[Collected data entries]
^^^^
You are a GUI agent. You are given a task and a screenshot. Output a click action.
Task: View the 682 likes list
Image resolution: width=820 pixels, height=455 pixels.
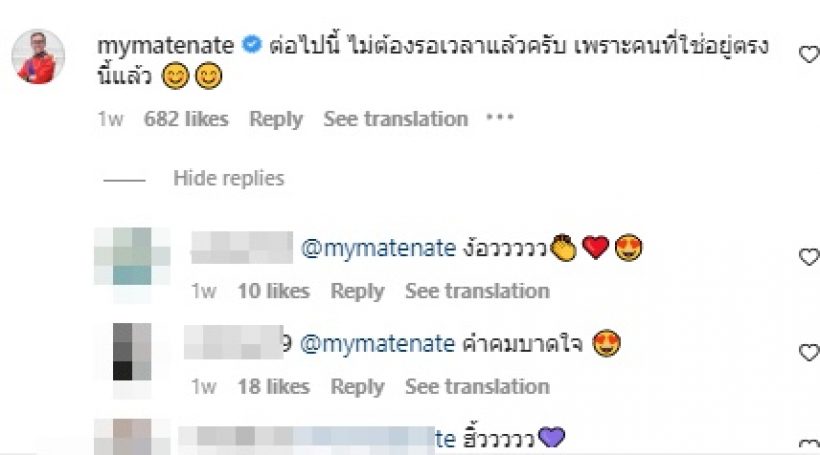tap(186, 119)
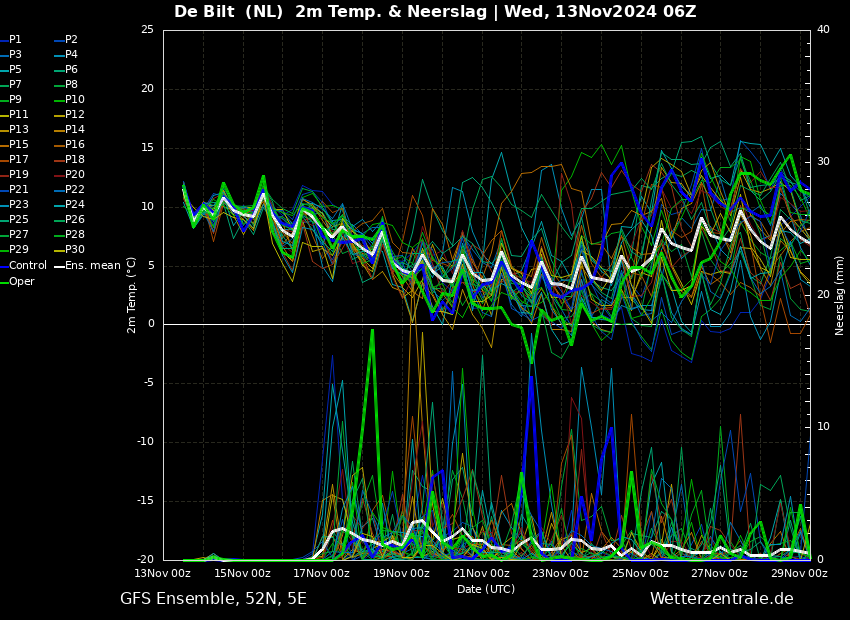Select the P25 legend entry
The width and height of the screenshot is (850, 620).
tap(19, 220)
^^^^
- **The problem**: Give again exactly the lines from the one holding "Task: View the 682 likes list" to the final line of the records, both ends included; any pictures stay out.

- **Response to the exercise**:
Task: View the 682 likes list
Image resolution: width=820 pixels, height=455 pixels.
tap(186, 119)
Select the P25 legend entry
The width and height of the screenshot is (850, 620).
tap(19, 220)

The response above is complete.